Pretty much everything but the underlined one is no

 
osmo1709 #:
Here's the formula. The formula calculates the ratio of the gain-minus the mean-to the squared deviation. In simple words: if the correlation coefficient is 0.9, it means (conventionally) that the euro rises by 1000 pips, while the pound rises by 900 pips. To find the average value of the divergence, you need to multiply 0.1 by the quote, i.e. 1.2000. If the correlation is 0.9, the divergence will be 0.1*1.2000=1200 pips. Vitaly's loss may be 1200 pips. You cannot trade by correlation! I have a college degree in Economics. I studied higher mathematics and mathematics in economics. We studied correlation at university.

Let's put it this way: you can't trade (and correlation) with a degree in economics. Hint: successful trading is about what you don't learn in higher education, and partly contradicts the

 
osmo1709 #:
Here's the formula. The formula calculates the ratio of the increment -minus the mean to the standard deviation. In simple words: if the correlation ratio is 0.9, it means (conventionally) that the euro dollar is up by 1000 pips, the pound dollar is up by 900 pips. To find the average value of the divergence, you need to multiply 0.1 by the quote, i.e. 1.2000. If the correlation is 0.9, the divergence will be 0.1*1.2000=1200 pips. Vitaly's loss may be 1200 pips. You cannot trade by correlation! I have a college degree in Economics. I studied higher mathematics and mathematics in economics. We studied correlation at university.

Didn't study well 😏

But counting on correlation really isn't worth it.

 
transcendreamer #:

This is a question for Mr. Muzichenko, however, as I understand it, he refused to comment on the losses.

From the point of view of strategy analysis in general, the question should be: whether the strategy is able to mainly cover losses with profits in the long term and why.

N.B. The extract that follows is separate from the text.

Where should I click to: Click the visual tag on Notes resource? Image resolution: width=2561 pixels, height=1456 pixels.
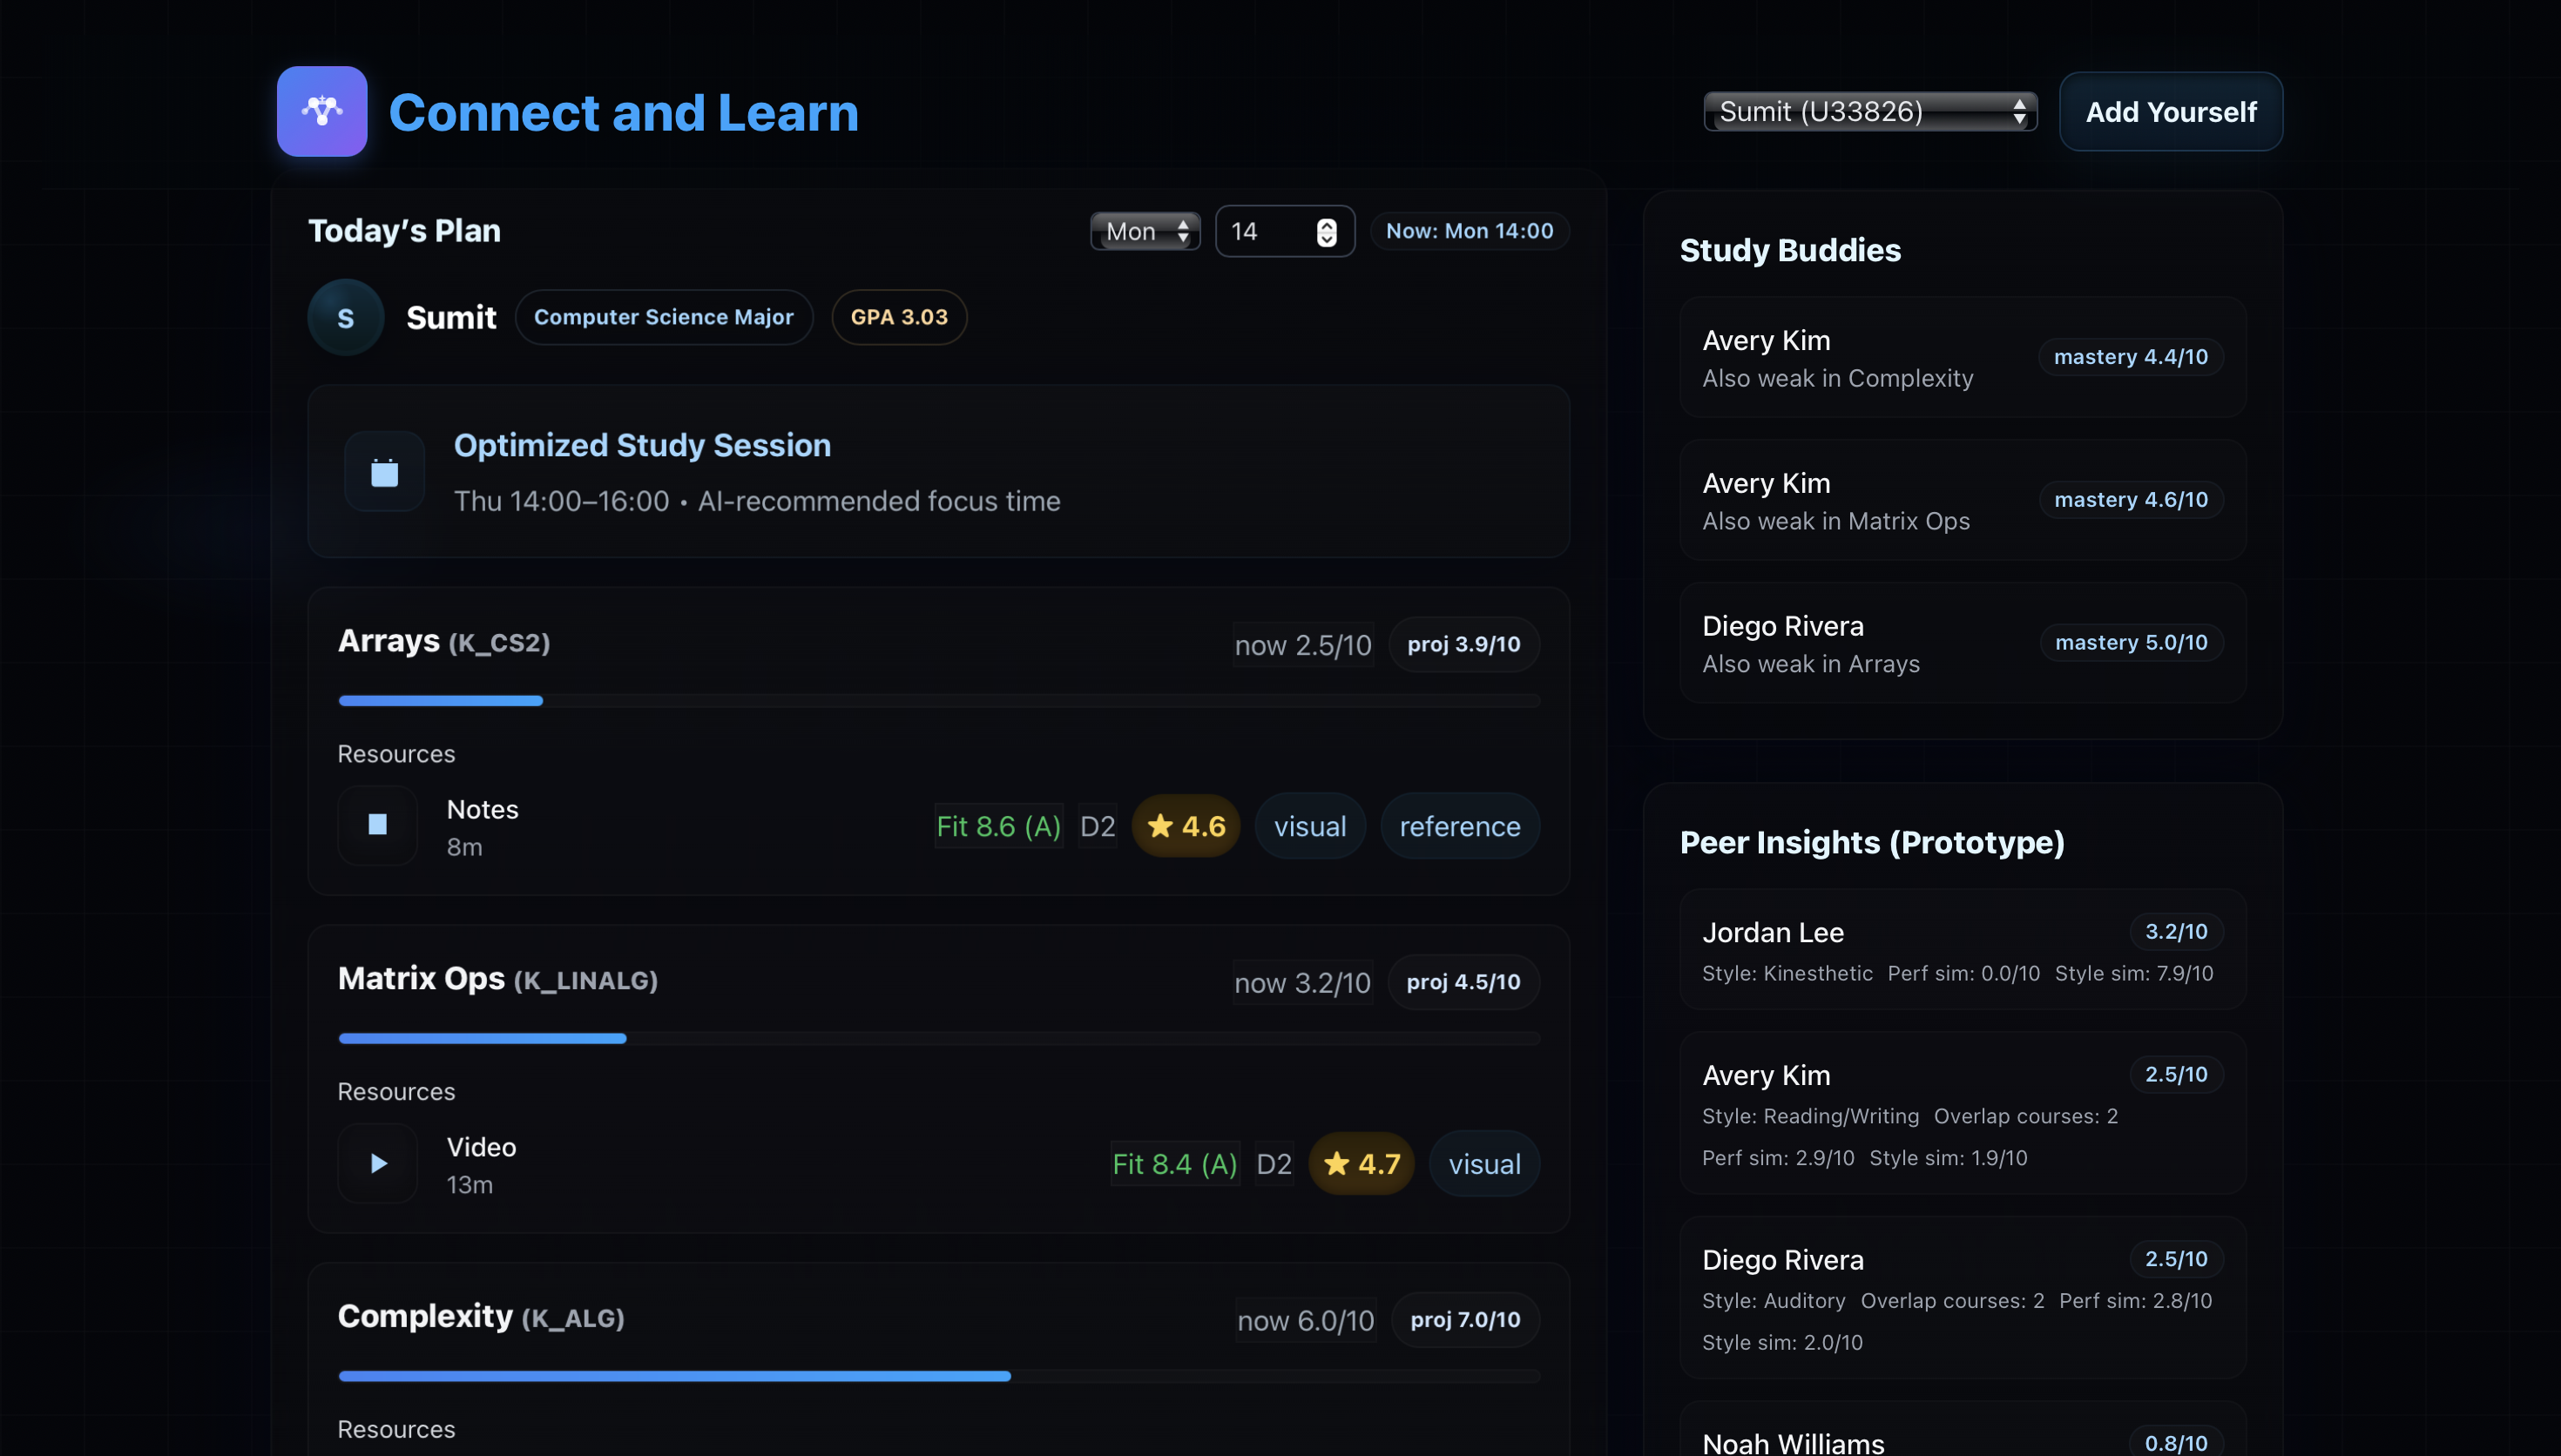click(1310, 826)
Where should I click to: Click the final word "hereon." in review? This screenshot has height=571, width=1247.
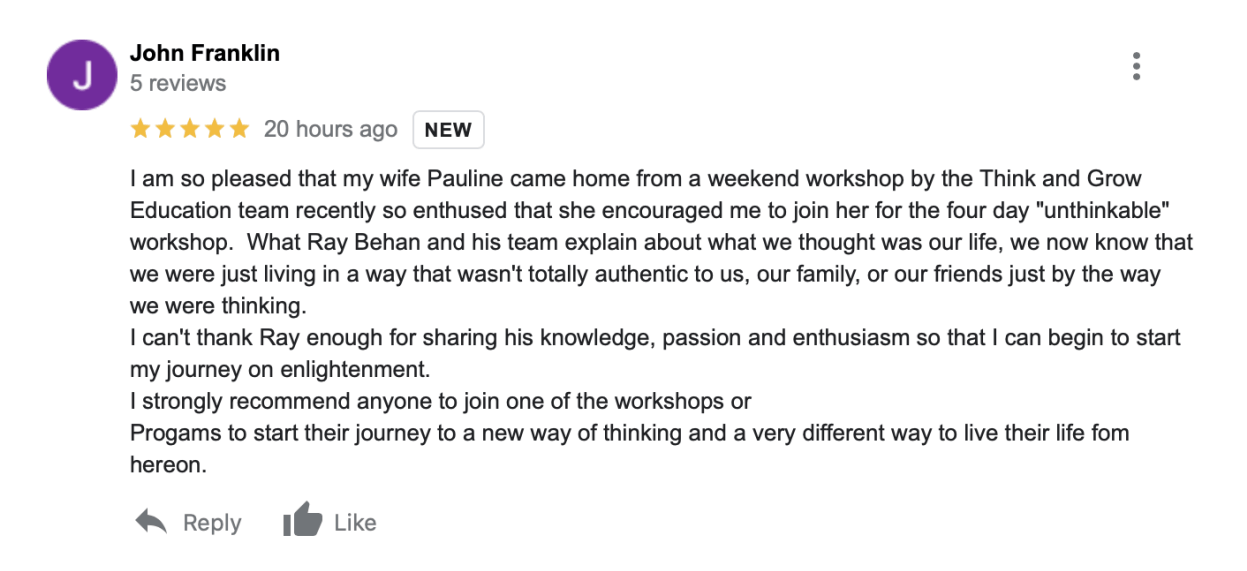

To be fair, some articles about spread trading don't have anything about stop losses either) Maybe that's one of the rules of this club)

 
Aleksey Nikolayev #:

To be fair, in some articles about spread trading there is nothing about stop-losses either) Probably, this is one of the rules of this club).

I'll add in confidence, regarding "those very articles" - stops are there and deterministic, and it should be noted also that the methodology has improved since then ...

Without stops it's the way to the plant of course to the coke oven factory 🙂

 
secret #:
I am afraid that some of the characters here have choked on them).

I might add that sometimes myths even more absurd and naïve than what slips through the forums like here about waves and other "market laws" are found in the corporate environment.

 
osmo1709 #:
Here is the formula. The formula calculates the ratio of growth-minus the average-to the quadratic deviation. In simple words: if the correlation coefficient is 0.9, it means (conventionally) that the euro rises by 1000 pips, and the pound rises by 900 pips. To find the average value of the divergence, you need to multiply 0.1 by the quote, i.e. 1.2000. If the correlation is 0.9, the divergence will be 0.1*1.2000=1200 pips. Vitaly's loss may be 1200 pips. You cannot trade by correlation! I have a college degree in Economics. I studied higher mathematics and mathematics in economics. We studied correlation at university.

There are opponents who do not need formulas or any evidence whatsoever. It is important for them to knock their opponent down with imaginary grandeur and the importance of eloquence, even if not always decent.

And if they expand, the loss of the deposit is assured. There is another unpleasant thing, that one can wait very long for the narrowing and the yield will be 3 roubles over the ocean.